A new tool for discovering life from a distance

How do you know that there is life on another planet? We go down and look for him, of course. But everything would be much more convenient if we could determine the traces of life even at a distance – even in A wonderful Distance – without the need to organize space travel. A new tool invented by a group of researchers from the University of Bern allows us to take an important first step forward in this direction.

It is a brightness detector capable of recognizing the light passing through it has been reflected by an organic molecule; It does this by exploiting a unique property of living matter called chialita. The study describing the experiment was published in Astronomy and astrophysics.

The same, but reversed. The general definition Of chirality is “the property of solids that cannot be superimposed on their mirror image”.

Think of your hands as two physical systems: they are symmetrical but opposite images, and one cannot be superimposed on the other.
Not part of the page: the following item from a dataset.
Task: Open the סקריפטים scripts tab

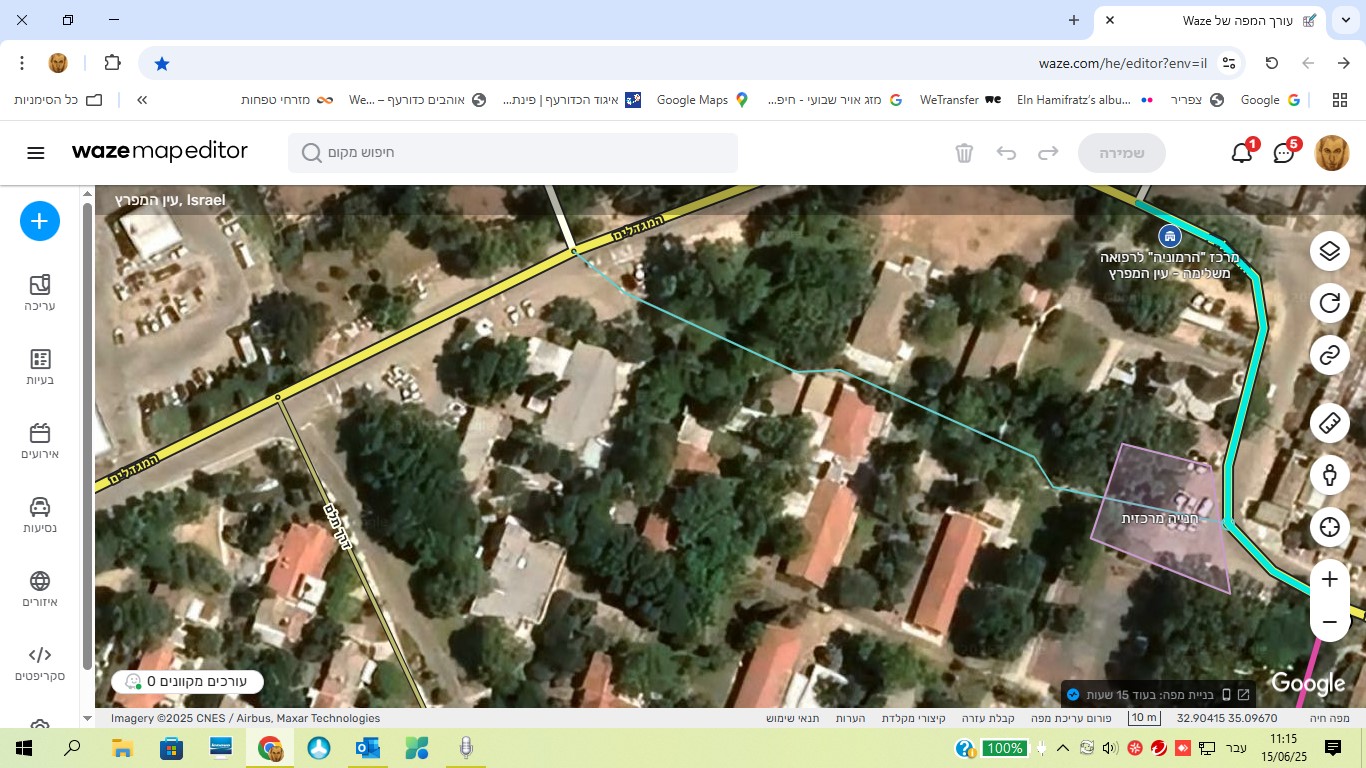Action: click(40, 663)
In physics, chirality distinguishes physical systems into right- and left-handed (or right- and left-handed) organic molecules: all organic molecules are chiral—and so is helical DNA—but in general only one of the two possible versions of the molecule is in nature, and it is never reversed. It is homeopathy, Exclusive property of organic molecules. In the presence of light, the exact symmetry of a molecule affects how it is reflected.

to infinity and beyond. When light encounters a living molecule, a small part of its spectrum is reflected in a specific shape, such as a helical wave that travels by rotating clockwise or counterclockwise (depending on the molecule that bounced off it), a phenomenon called circular polarization.

So far, the tools we have for detecting reflected polarized light have required us to be about 20 cm away from the subject – and at that distance there are more efficient ways to determine whether we are in front of a living molecule. Instead, the Swiss team was able to detect circular polarization from about two kilometers away, and not only: the measurement, which takes a few seconds, was made by a helicopter moving at a speed of 70 km/h. The result is a first but huge step forward: the next step is to try to detect optical tracking of particles from the space station. With the possibility of developing this technology to study the light that comes to us from planets outside the solar system, and immediately understand whether it was reflected in its path by organic molecules.